INSECURITY BROUGHT ABOUT BY TAMILS A MAIN REASON FOR RELOCATION OF CAPITALS
VIJAYA BAHU -III (1222-1226 CE) who expelled Magha the Tamil invaders from Maya Rata, moved the seat of government to Dambadeniya. He had two sons named Parakramabahu and Bhuvaneka Bahu.
PANDITHA PARAKRAMA BAHU- II (1226-1257 CE) – the eldest son of Vijaya Bahu- III became the king after his father Vijaya Bahu- III. The new king was known as Panditha Parakramabahu – II, on account of his great learning.
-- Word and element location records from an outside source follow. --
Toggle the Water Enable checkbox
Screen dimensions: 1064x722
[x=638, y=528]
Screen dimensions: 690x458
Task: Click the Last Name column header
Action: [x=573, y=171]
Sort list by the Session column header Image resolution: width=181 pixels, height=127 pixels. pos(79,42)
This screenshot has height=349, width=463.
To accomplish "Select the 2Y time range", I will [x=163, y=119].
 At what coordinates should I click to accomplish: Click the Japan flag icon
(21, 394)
Chandra Bhanu the Tamil, who claimed to be a ruler of Jaffna, went to war with Panditha Parakrama Bahu and was defeated mercilessly. Although Panditha Parakramabahu was crowned at Polonnaruwa he ruled at Dambadeniya. He reigned as king over the whole of Lanka for thirty five years and upon his death was succeeded by his son, Vijaya Bahu who ruled for two years and political instability followed with several kings who ruled for short periods of time.
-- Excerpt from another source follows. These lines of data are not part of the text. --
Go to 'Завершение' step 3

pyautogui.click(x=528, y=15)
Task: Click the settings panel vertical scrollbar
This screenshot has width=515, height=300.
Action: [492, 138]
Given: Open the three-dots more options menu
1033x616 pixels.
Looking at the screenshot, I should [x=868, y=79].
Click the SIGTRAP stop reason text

REPEATEDLY INVADED BY INDIAN TAMIL FORCES
BHUVANEKA BAHU- I ascended the throne in 1259 and ruled until 1270. During the early part of his reign our country was repeatedly but unsuccessfully invaded by Indian Tamil forces. He initially ruled from Dambadeniya and later shifted his capital to Yapahuva. The life of Yapahuva as the capital of Lanka lasted only till the death of King Bhuvaneka Bahu- I, when it was subjugated and despoiled by another Tamil invasion.
INVASION OF TAMIL PANDYAN ARMY
PARAKRAMA BAHU – III, the nephew of Buvaneka Bahu- I, became king in 1270 and ruled for five years in Polonnaruwa. During his reign the island was invaded by a Pandyan army led by one Chakravarti. The invaders succeeded in capturing the forces of Yapahuva and carrying off the sacred Tooth-Relics to India. The Sinhala king succeeded in bringing it back to Lanka and placed the relics in Polonnaruwa.
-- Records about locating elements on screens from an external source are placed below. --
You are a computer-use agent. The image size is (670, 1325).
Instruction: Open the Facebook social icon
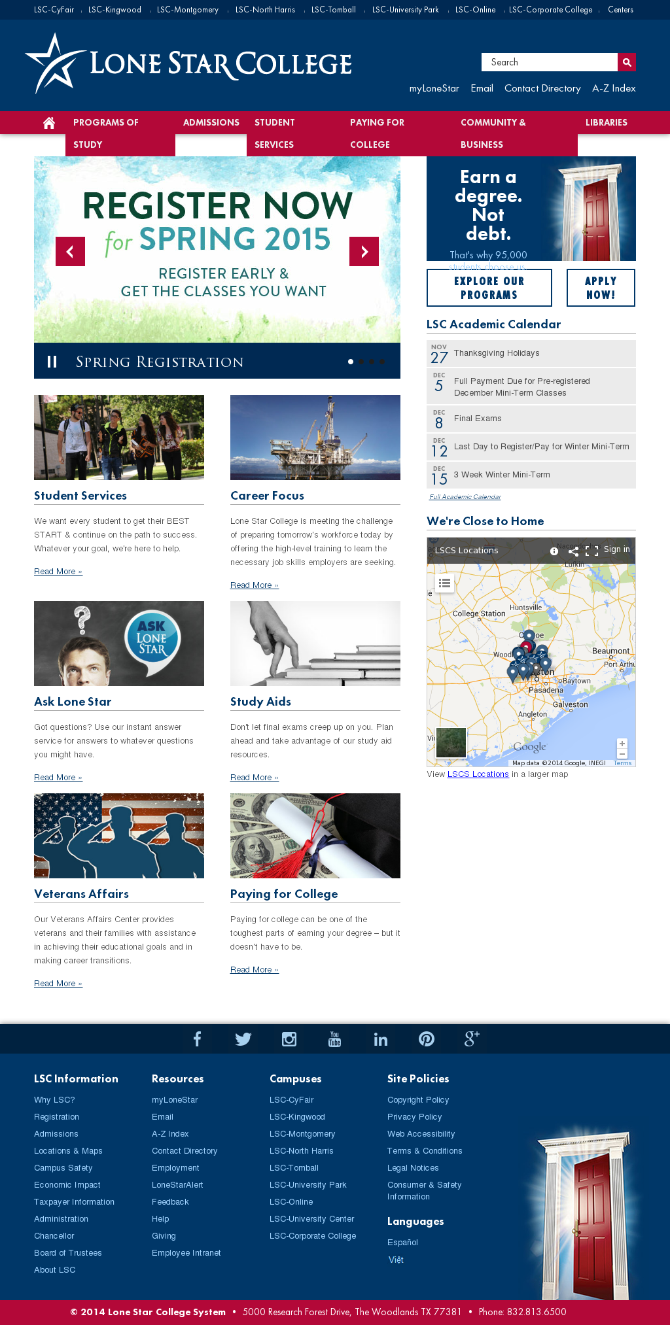[x=197, y=1039]
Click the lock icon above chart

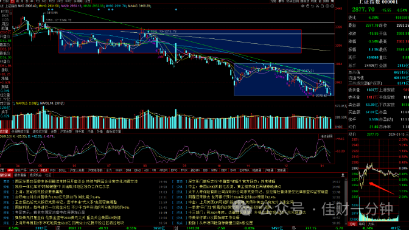(x=322, y=6)
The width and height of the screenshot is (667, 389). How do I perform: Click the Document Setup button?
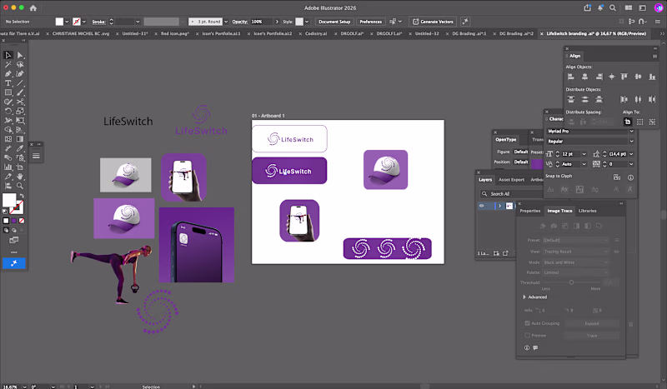point(334,22)
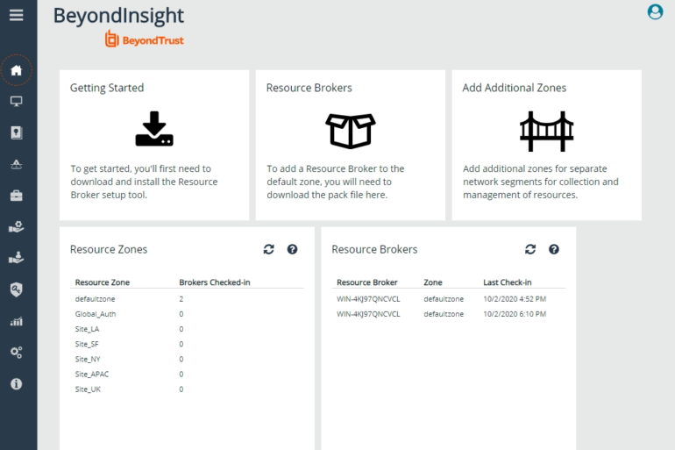Open the user profile account icon
The image size is (675, 450).
654,11
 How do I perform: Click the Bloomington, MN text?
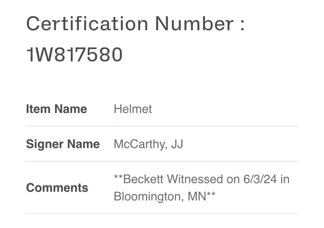[160, 196]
BUVANEKA BAHU – II (1275-1277CE) – Son of Buvaneka Bahu- I, cousin of Parakrama Bahu- III who had a Pandyan connection ruled from Kurunegala.
PARAKRAMA BAHU – IV (1277-1301 CE) – son of Buvaneka Bahu II proclaimed himself king against the Pandyan Emperor Kulasekera. Kulasekera came himself to avenge the killing of his nephew Parakrama Bahu- III by Buwanekabahu -II. He invaded Yapa Patuna Kingdom and captured it.